Behavioral learning curves and representative VTA spike waveforms. a, Key pecking accuracy of P109, P117, and P121 across sessions. b, Spike waveform samples after preprocessing.

Learning-related temporal redistribution of VTA pooled MUA during cue+ trials

To examine how event-aligned VTA activity evolves across learning in cue+ trials, we analyzed pooled channel-level MUA across three predefined epochs (precue reference, cue, and reward) and tracked changes over training sessions (Fig. 3). In pigeon P109 (five sessions total), Sessions 1–3 were classified as the learning phase and Sessions 4–5 as the consolidation phase based on behavioral performance. The raster plots and PSTHs illustrate that, during early learning (Session 1), event-locked modulation was more concentrated around the reward period, whereas cue-locked modulation was relatively weak (Fig. 3a). As training progressed (Sessions 2–3), cue-aligned modulation became more apparent while reward-aligned modulation diminished. In the consolidation phase (Sessions 4–5), modulation was predominantly aligned to the cue period, consistent with a redistribution of event-locked activity from outcome to cue as performance stabilized.

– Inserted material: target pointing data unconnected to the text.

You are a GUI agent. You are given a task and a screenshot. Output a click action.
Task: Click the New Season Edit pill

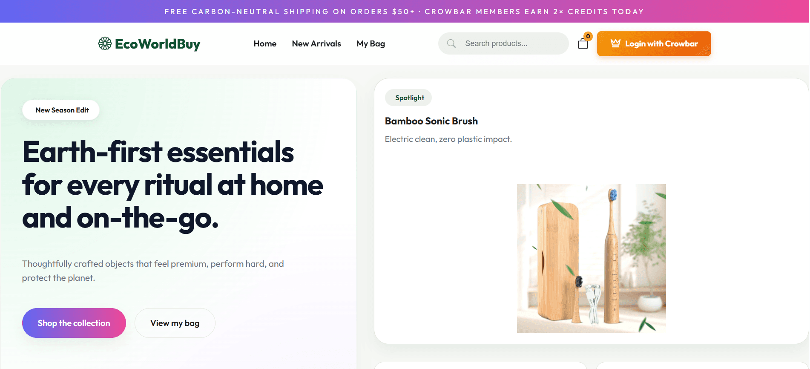tap(61, 110)
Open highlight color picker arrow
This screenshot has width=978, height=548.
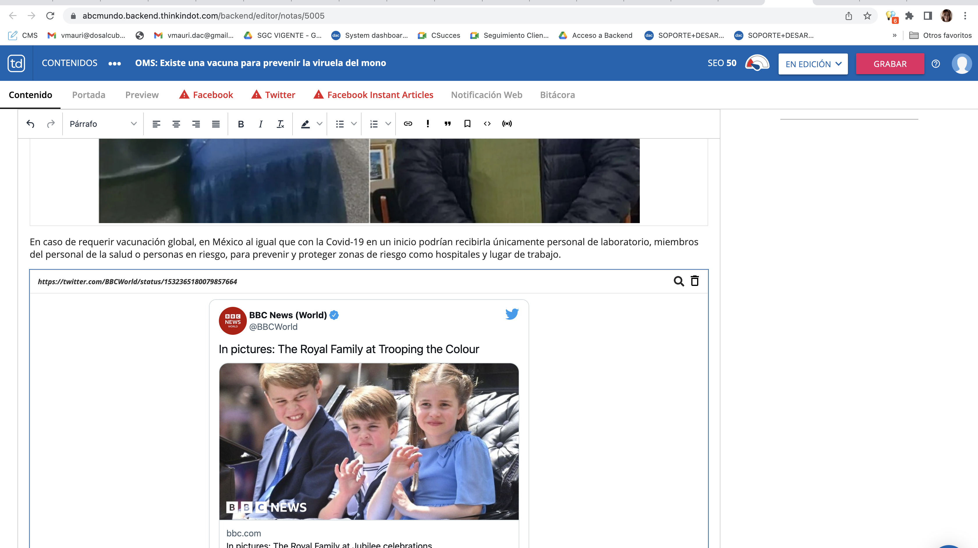tap(320, 124)
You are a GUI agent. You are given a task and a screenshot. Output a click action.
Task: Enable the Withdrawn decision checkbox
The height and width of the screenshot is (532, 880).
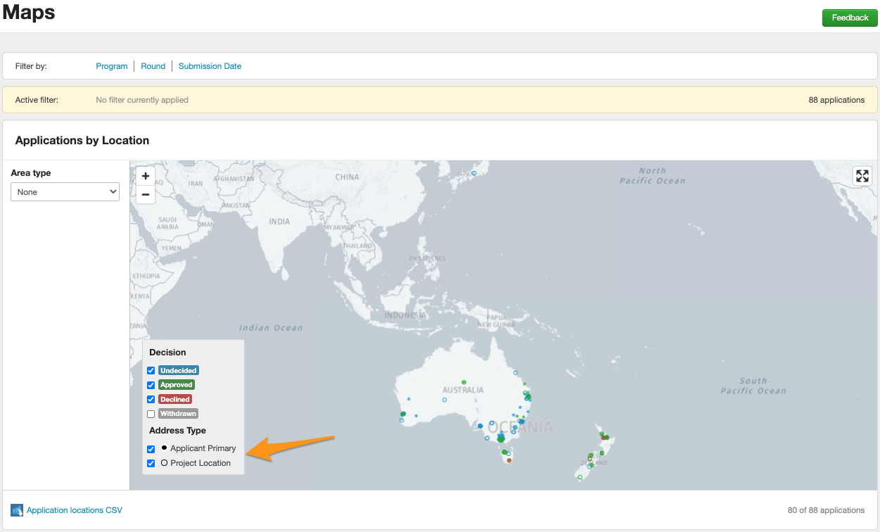click(x=151, y=414)
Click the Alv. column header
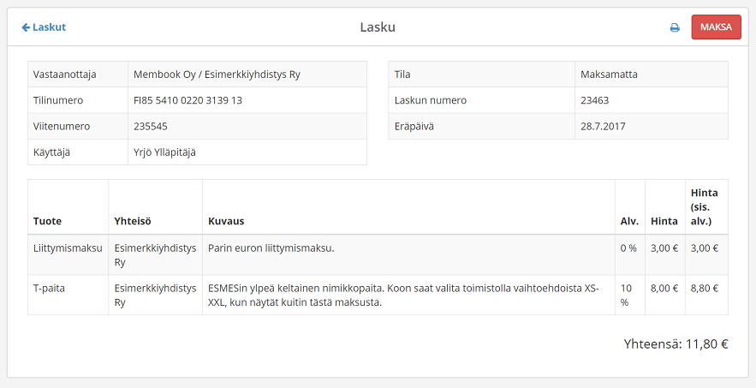756x388 pixels. [629, 221]
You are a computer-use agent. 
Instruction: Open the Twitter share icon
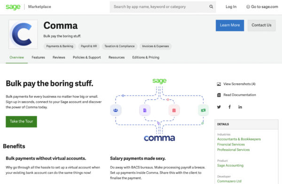219,107
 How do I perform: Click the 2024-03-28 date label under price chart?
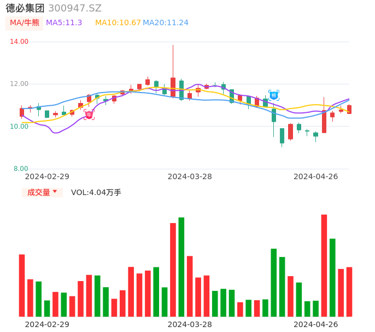190,176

We quantified this pattern using trial-level spike proportions computed on valid trials after quality control. Across pigeons, session-wise summaries show that the reward-epoch proportion was highest early and decreased with learning, whereas the cue-epoch proportion increased and became larger in later sessions (Fig. 3b). As a representative example, the corresponding session-wise trajectories and session-to-session changes for pigeon P109 are shown in Figure 3, c and d. Within each pigeon and session, session-level mean spike proportions differed significantly across the precue, cue+, and reward epochs in multiple sessions (Fig. 3b; see Materials and Methods, Statistical analysis). Together, these results indicate that cue+ learning is accompanied by a robust temporal redistribution of VTA pooled spiking from outcome-locked to cue-locked epochs, consistent with a learning-related shift from outcome-locked to cue-locked modulation.

Figure 3.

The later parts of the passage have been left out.